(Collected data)

---*---

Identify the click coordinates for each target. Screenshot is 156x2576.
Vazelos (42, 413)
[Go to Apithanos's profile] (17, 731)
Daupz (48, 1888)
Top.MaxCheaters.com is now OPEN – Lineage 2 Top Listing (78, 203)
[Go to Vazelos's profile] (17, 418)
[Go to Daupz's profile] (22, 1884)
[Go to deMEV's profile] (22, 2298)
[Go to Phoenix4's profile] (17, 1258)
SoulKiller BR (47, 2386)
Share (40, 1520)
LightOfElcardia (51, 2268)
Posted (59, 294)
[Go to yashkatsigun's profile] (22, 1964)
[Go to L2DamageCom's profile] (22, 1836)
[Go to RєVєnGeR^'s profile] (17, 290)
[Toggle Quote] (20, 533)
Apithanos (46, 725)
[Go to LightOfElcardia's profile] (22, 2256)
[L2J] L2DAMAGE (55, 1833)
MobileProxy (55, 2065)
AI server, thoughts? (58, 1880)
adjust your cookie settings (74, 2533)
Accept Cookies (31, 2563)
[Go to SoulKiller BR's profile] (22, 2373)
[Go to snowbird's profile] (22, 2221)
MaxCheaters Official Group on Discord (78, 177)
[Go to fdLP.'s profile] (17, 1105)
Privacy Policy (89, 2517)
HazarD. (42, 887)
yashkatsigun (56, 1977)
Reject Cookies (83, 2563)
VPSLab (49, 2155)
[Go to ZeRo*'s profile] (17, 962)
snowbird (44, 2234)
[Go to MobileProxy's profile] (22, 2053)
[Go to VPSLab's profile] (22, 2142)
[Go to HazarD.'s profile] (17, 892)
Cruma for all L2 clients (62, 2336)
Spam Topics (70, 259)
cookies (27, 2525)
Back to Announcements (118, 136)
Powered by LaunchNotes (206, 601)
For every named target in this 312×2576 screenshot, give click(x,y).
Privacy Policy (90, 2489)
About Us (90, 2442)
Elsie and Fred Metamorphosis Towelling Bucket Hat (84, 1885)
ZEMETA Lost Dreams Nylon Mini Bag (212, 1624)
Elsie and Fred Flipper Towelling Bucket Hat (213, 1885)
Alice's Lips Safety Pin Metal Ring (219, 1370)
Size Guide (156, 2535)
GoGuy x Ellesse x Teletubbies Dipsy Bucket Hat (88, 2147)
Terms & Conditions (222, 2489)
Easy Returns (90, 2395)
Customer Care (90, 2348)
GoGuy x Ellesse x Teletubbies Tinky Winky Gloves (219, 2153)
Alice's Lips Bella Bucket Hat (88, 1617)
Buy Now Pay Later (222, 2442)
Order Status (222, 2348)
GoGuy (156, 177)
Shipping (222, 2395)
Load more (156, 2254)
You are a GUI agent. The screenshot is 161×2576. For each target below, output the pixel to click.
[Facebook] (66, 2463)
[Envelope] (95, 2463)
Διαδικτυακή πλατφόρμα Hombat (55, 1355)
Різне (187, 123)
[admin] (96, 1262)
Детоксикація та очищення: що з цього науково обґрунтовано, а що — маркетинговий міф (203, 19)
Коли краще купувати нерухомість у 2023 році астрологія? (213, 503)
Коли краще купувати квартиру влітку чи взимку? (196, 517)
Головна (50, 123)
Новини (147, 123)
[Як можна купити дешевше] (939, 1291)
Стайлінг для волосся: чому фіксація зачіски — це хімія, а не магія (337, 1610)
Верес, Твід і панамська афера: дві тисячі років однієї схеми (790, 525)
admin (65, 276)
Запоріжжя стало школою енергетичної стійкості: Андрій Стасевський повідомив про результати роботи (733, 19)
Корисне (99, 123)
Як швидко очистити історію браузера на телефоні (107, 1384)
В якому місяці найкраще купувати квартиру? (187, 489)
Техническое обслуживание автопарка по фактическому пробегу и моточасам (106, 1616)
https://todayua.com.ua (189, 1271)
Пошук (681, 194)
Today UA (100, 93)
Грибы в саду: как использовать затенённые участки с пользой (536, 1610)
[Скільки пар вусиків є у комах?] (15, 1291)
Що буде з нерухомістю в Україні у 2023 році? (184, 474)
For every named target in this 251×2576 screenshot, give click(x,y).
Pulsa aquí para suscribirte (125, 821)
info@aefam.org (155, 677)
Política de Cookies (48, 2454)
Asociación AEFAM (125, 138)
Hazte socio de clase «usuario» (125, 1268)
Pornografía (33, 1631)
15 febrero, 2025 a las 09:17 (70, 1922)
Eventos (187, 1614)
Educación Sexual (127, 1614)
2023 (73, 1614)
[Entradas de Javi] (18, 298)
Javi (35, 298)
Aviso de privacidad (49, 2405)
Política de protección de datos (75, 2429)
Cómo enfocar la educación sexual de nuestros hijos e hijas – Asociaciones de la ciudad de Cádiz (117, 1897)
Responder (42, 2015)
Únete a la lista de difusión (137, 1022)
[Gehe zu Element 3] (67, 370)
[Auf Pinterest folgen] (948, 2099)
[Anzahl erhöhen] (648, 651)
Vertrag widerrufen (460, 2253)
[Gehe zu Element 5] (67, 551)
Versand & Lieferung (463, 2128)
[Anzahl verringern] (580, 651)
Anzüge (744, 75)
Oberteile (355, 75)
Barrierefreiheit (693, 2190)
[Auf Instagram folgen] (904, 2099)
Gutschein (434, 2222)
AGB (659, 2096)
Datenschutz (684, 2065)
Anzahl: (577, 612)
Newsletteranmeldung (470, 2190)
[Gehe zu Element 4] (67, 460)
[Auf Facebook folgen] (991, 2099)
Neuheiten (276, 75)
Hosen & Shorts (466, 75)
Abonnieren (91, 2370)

---*---

## TASK DESCRIPTION
Copy the records above exactly, leaving nothing out.

## OUTPUT
Identify the click coordinates for each target. Screenshot is 156x2576.
Vazelos (42, 413)
[Go to Apithanos's profile] (17, 731)
Daupz (48, 1888)
Top.MaxCheaters.com is now OPEN – Lineage 2 Top Listing (78, 203)
[Go to Vazelos's profile] (17, 418)
[Go to Daupz's profile] (22, 1884)
[Go to deMEV's profile] (22, 2298)
[Go to Phoenix4's profile] (17, 1258)
SoulKiller BR (47, 2386)
Share (40, 1520)
LightOfElcardia (51, 2268)
Posted (59, 294)
[Go to yashkatsigun's profile] (22, 1964)
[Go to L2DamageCom's profile] (22, 1836)
[Go to RєVєnGeR^'s profile] (17, 290)
[Toggle Quote] (20, 533)
Apithanos (46, 725)
[Go to LightOfElcardia's profile] (22, 2256)
[L2J] L2DAMAGE (55, 1833)
MobileProxy (55, 2065)
AI server, thoughts? (58, 1880)
adjust your cookie settings (74, 2533)
Accept Cookies (31, 2563)
[Go to SoulKiller BR's profile] (22, 2373)
[Go to snowbird's profile] (22, 2221)
MaxCheaters Official Group on Discord (78, 177)
[Go to fdLP.'s profile] (17, 1105)
Privacy Policy (89, 2517)
HazarD. (42, 887)
yashkatsigun (56, 1977)
Reject Cookies (83, 2563)
VPSLab (49, 2155)
[Go to ZeRo*'s profile] (17, 962)
snowbird (44, 2234)
[Go to MobileProxy's profile] (22, 2053)
[Go to VPSLab's profile] (22, 2142)
[Go to HazarD.'s profile] (17, 892)
Cruma for all L2 clients (62, 2336)
Spam Topics (70, 259)
cookies (27, 2525)
Back to Announcements (118, 136)
Powered by LaunchNotes (206, 601)
For every named target in this 312×2576 screenshot, give click(x,y).
Privacy Policy (90, 2489)
About Us (90, 2442)
Elsie and Fred Metamorphosis Towelling Bucket Hat (84, 1885)
ZEMETA Lost Dreams Nylon Mini Bag (212, 1624)
Elsie and Fred Flipper Towelling Bucket Hat (213, 1885)
Alice's Lips Safety Pin Metal Ring (219, 1370)
Size Guide (156, 2535)
GoGuy x Ellesse x Teletubbies Dipsy Bucket Hat (88, 2147)
Terms & Conditions (222, 2489)
Easy Returns (90, 2395)
Customer Care (90, 2348)
GoGuy x Ellesse x Teletubbies Tinky Winky Gloves (219, 2153)
Alice's Lips Bella Bucket Hat (88, 1617)
Buy Now Pay Later (222, 2442)
Order Status (222, 2348)
GoGuy (156, 177)
Shipping (222, 2395)
Load more (156, 2254)
You are a GUI agent. The screenshot is 161×2576. For each target below, output the pixel to click.
[Facebook] (66, 2463)
[Envelope] (95, 2463)
Διαδικτυακή πλατφόρμα Hombat (55, 1355)
Різне (187, 123)
[admin] (96, 1262)
Детоксикація та очищення: що з цього науково обґрунтовано, а що — маркетинговий міф (203, 19)
Коли краще купувати нерухомість у 2023 році астрологія? (213, 503)
Коли краще купувати квартиру влітку чи взимку? (196, 517)
Головна (50, 123)
Новини (147, 123)
[Як можна купити дешевше] (939, 1291)
Стайлінг для волосся: чому фіксація зачіски — це хімія, а не магія (337, 1610)
Верес, Твід і панамська афера: дві тисячі років однієї схеми (790, 525)
admin (65, 276)
Запоріжжя стало школою енергетичної стійкості: Андрій Стасевський повідомив про результати роботи (733, 19)
Корисне (99, 123)
Як швидко очистити історію браузера на телефоні (107, 1384)
В якому місяці найкраще купувати квартиру? (187, 489)
Техническое обслуживание автопарка по фактическому пробегу и моточасам (106, 1616)
https://todayua.com.ua (189, 1271)
Пошук (681, 194)
Today UA (100, 93)
Грибы в саду: как использовать затенённые участки с пользой (536, 1610)
[Скільки пар вусиків є у комах?] (15, 1291)
Що буде з нерухомістю в Україні у 2023 році? (184, 474)
For every named target in this 251×2576 screenshot, give click(x,y).
Pulsa aquí para suscribirte (125, 821)
info@aefam.org (155, 677)
Política de Cookies (48, 2454)
Asociación AEFAM (125, 138)
Hazte socio de clase «usuario» (125, 1268)
Pornografía (33, 1631)
15 febrero, 2025 a las 09:17 (70, 1922)
Eventos (187, 1614)
Educación Sexual (127, 1614)
2023 (73, 1614)
[Entradas de Javi] (18, 298)
Javi (35, 298)
Aviso de privacidad (49, 2405)
Política de protección de datos (75, 2429)
Cómo enfocar la educación sexual de nuestros hijos e hijas – Asociaciones de la ciudad de Cádiz (117, 1897)
Responder (42, 2015)
Únete a la lista de difusión (137, 1022)
[Gehe zu Element 3] (67, 370)
[Auf Pinterest folgen] (948, 2099)
[Anzahl erhöhen] (648, 651)
Vertrag widerrufen (460, 2253)
[Gehe zu Element 5] (67, 551)
Versand & Lieferung (463, 2128)
[Anzahl verringern] (580, 651)
Anzüge (744, 75)
Oberteile (355, 75)
Barrierefreiheit (693, 2190)
[Auf Instagram folgen] (904, 2099)
Gutschein (434, 2222)
AGB (659, 2096)
Datenschutz (684, 2065)
Anzahl: (577, 612)
Newsletteranmeldung (470, 2190)
[Gehe zu Element 4] (67, 460)
[Auf Facebook folgen] (991, 2099)
Neuheiten (276, 75)
Hosen & Shorts (466, 75)
Abonnieren (91, 2370)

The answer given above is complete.